Face à son homologue Nasser Bourita, le ministre malien des Affaires étrangères Abdoulaye Diop a officialisé la décision :
« La République du Mali a décidé, ce jour, de retirer sa reconnaissance de la “République arabe sahraouie démocratique” (RASD) », a-t-il déclaré, précisant qu’elle fait suite à « une analyse approfondie » tenant compte des enjeux de paix et de sécurité sous-régionales.
Un virage géopolitique
Ce revirement marque une rupture avec une position historique. Le Mali reconnaissait la RASD depuis 1980, soit quatre ans après sa proclamation d’indépendance.

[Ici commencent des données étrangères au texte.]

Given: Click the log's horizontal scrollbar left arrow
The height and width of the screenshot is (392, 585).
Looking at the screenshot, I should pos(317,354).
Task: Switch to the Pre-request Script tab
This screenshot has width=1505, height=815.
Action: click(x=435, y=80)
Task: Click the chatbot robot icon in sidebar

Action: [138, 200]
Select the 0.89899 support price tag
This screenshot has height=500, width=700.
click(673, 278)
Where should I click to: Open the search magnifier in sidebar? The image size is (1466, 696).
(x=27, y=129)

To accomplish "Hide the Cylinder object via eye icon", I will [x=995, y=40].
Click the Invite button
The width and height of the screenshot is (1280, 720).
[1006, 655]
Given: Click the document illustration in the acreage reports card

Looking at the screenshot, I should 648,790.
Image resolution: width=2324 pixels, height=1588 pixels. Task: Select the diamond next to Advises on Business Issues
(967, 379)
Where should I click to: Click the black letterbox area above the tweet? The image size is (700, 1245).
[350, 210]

Le dossier du Sahara occidental reste l’un des plus sensibles du continent africain. Ce territoire, situé entre le Maroc et l’océan Atlantique, est au cœur d’un différend opposant Rabat au Front Polisario, soutenu notamment par l’Algérie.
Le retrait de Bamako intervient dans un contexte diplomatique tendu avec Alger, mais aussi de recomposition des alliances régionales, marquées notamment par un rapprochement du Mali avec la Russie.
La décision malienne a été saluée par Rabat. Dans la foulée, Nasser Bourita a annoncé la suppression de l’autorisation électronique de voyage pour les ressortissants maliens souhaitant se rendre au Maroc.
Autre mesure significative : le royaume a décidé de porter à 300 le quota annuel de bourses d’études accordées aux étudiants maliens, renforçant ainsi la coopération bilatérale.
Ce repositionnement diplomatique de Bamako pourrait avoir des répercussions sur les équilibres régionaux, dans un dossier où les lignes restent profondément clivées.